(fix) hf calculating usage non blocking

2025-04-25 18:54:30 +00:00 · 2023-11-03 17:59:34 -07:00 · 2023-11-03 17:59:34 -07:00 · df57e9247a
commit df57e9247a
parent 4e1885734a
1 changed files with 16 additions and 6 deletions
--- a/litellm/llms/huggingface_restapi.py
+++ b/litellm/llms/huggingface_restapi.py
@ -333,15 +333,25 @@ def completion(
                        "content"
                    ] = completion_response[0]["generated_text"]   
        ## CALCULATING USAGE
-        prompt_tokens = len(
-            encoding.encode(input_text)
-        )  ##[TODO] use the llama2 tokenizer here
+        prompt_tokens = 0
+        try:
+            prompt_tokens = len(
+                encoding.encode(input_text)

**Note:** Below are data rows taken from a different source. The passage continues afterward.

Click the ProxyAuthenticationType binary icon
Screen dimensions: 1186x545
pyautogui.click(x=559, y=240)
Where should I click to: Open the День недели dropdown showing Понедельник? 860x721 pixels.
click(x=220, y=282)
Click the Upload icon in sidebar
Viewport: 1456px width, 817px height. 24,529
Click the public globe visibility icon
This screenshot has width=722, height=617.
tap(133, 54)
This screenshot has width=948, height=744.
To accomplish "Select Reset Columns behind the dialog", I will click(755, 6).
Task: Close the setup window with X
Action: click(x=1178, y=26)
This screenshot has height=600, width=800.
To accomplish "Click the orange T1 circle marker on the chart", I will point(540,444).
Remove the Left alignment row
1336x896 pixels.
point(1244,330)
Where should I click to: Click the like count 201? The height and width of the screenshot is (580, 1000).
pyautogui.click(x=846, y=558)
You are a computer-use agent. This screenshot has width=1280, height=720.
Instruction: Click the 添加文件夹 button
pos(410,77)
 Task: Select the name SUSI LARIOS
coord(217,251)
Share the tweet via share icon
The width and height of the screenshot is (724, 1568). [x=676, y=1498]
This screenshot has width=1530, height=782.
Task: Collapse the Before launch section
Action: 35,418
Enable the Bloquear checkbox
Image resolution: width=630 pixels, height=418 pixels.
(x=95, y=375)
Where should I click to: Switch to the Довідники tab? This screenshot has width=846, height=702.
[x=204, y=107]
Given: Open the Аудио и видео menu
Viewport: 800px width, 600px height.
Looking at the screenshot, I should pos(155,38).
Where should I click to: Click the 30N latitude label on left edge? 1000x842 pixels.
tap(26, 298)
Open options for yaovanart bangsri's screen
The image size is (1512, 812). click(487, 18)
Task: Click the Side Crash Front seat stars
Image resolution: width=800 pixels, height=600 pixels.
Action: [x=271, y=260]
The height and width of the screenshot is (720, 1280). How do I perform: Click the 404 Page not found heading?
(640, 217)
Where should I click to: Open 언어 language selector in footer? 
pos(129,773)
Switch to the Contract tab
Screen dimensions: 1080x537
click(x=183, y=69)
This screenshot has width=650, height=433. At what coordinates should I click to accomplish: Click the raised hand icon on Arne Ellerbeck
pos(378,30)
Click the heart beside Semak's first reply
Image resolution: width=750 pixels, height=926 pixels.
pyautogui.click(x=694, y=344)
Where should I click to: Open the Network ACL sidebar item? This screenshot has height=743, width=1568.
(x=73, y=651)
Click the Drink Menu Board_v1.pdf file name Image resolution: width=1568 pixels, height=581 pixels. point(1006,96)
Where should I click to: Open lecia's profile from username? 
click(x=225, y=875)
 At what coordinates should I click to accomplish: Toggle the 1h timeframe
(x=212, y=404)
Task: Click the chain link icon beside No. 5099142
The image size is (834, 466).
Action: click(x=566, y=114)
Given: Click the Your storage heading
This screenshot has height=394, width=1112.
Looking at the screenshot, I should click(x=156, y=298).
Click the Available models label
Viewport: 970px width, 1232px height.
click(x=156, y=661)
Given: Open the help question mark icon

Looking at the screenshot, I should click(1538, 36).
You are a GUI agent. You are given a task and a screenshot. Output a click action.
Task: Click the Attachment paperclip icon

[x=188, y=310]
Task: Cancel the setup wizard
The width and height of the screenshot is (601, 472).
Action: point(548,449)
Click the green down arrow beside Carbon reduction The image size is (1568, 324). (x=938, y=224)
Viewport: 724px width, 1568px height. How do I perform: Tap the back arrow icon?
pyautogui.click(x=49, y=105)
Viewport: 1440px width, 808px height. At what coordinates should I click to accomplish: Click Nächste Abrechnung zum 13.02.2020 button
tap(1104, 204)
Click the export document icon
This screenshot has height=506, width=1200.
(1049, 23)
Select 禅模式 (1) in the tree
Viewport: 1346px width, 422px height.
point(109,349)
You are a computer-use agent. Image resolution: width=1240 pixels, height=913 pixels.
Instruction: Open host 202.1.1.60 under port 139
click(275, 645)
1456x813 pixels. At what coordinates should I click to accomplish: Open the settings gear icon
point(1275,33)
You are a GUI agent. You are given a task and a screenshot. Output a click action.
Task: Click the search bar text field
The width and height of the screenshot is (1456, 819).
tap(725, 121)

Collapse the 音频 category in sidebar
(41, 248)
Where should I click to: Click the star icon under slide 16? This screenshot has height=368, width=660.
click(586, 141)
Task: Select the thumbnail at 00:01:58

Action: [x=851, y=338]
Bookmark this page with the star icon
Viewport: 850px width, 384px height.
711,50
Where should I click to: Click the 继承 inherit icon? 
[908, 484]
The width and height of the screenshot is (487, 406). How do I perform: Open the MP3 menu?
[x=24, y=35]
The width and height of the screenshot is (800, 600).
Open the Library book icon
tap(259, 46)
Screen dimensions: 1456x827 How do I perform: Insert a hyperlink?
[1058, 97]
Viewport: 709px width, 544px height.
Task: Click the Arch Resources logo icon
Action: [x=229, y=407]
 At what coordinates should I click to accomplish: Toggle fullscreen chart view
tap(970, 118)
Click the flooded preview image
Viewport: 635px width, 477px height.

+            )  ##[TODO] use the llama2 tokenizer here
+        except:
+            # this should remain non blocking we should not block a response returning if calculating usage fails
+            pass
        print_verbose(f'output: {model_response["choices"][0]["message"]}')
        output_text = model_response["choices"][0]["message"].get("content", "")
        if output_text is not None and len(output_text) > 0:
-            completion_tokens = len(
-                encoding.encode(model_response["choices"][0]["message"].get("content", ""))
-            )  ##[TODO] use the llama2 tokenizer here
+            completion_tokens = 0
+            try:
+                completion_tokens = len(
+                    encoding.encode(model_response["choices"][0]["message"].get("content", ""))
+                )  ##[TODO] use the llama2 tokenizer here
+            except:
+                # this should remain non blocking we should not block a response returning if calculating usage fails
+                pass
        else: 
            completion_tokens = 0